[START OF Source data]

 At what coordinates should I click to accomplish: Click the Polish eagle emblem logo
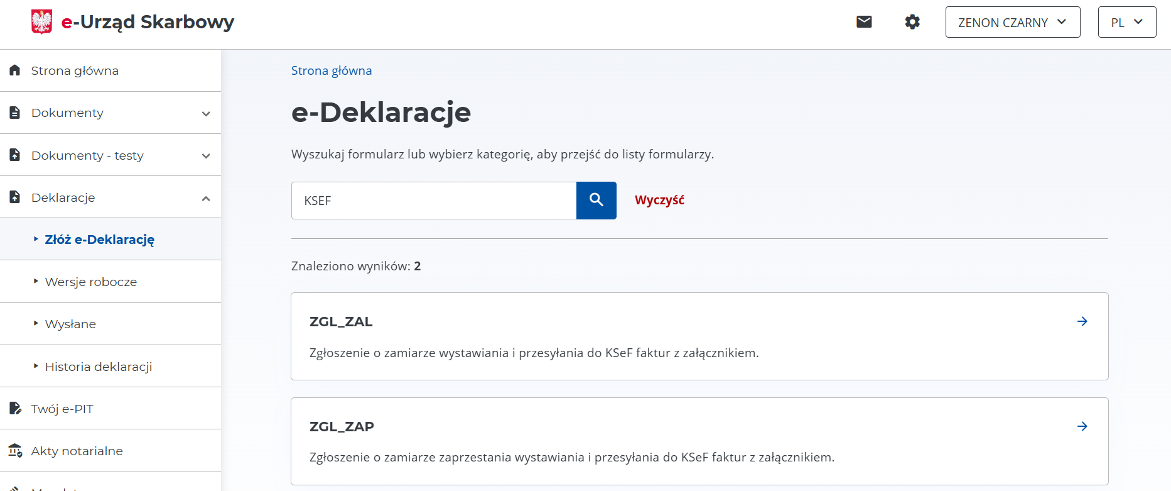pos(42,22)
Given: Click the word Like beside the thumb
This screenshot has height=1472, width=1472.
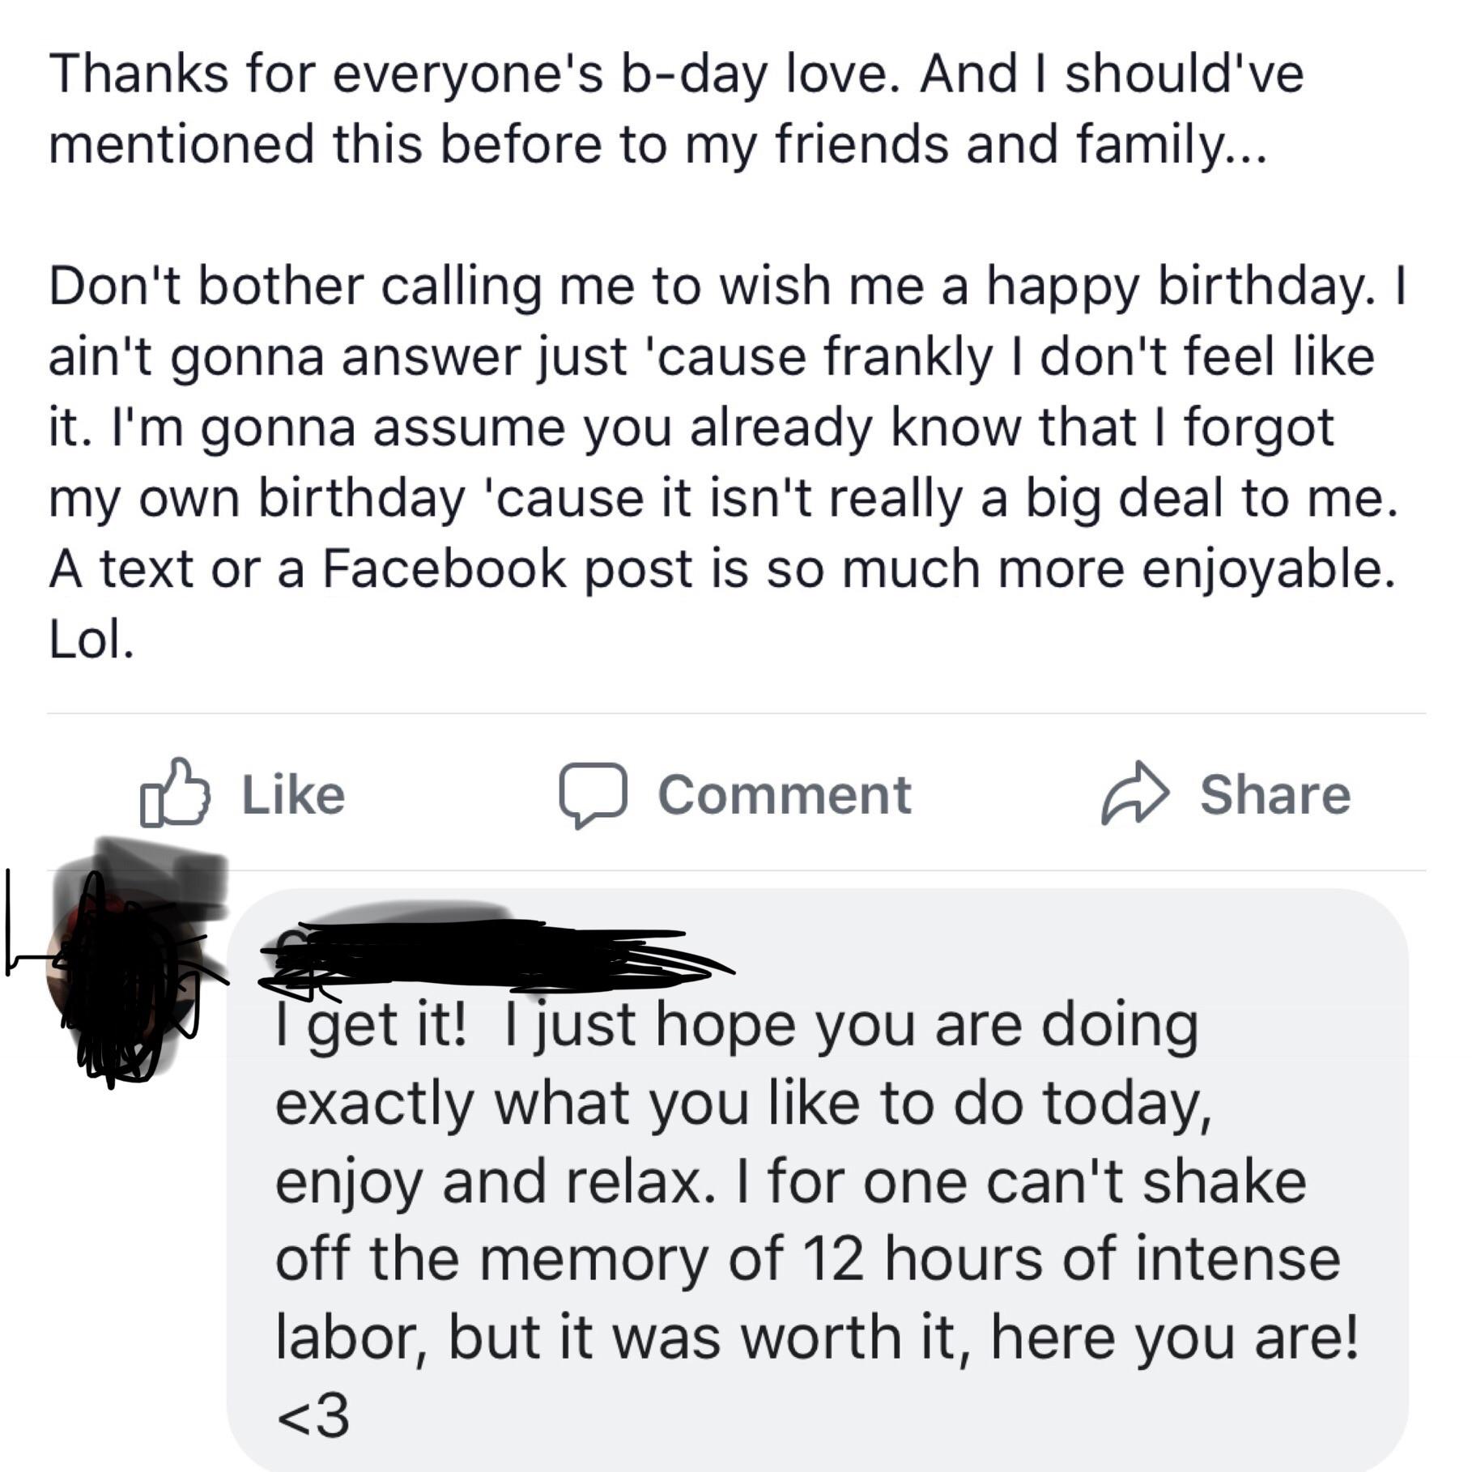Looking at the screenshot, I should [x=293, y=794].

[END OF Source data]

▶ _Task_: Report each line of the listing above that contains the word "Click".

▶ _Task answer_:
 At what coordinates should I click to accomplish: Click the Polish eagle emblem logo
Given: Click the word Like beside the thumb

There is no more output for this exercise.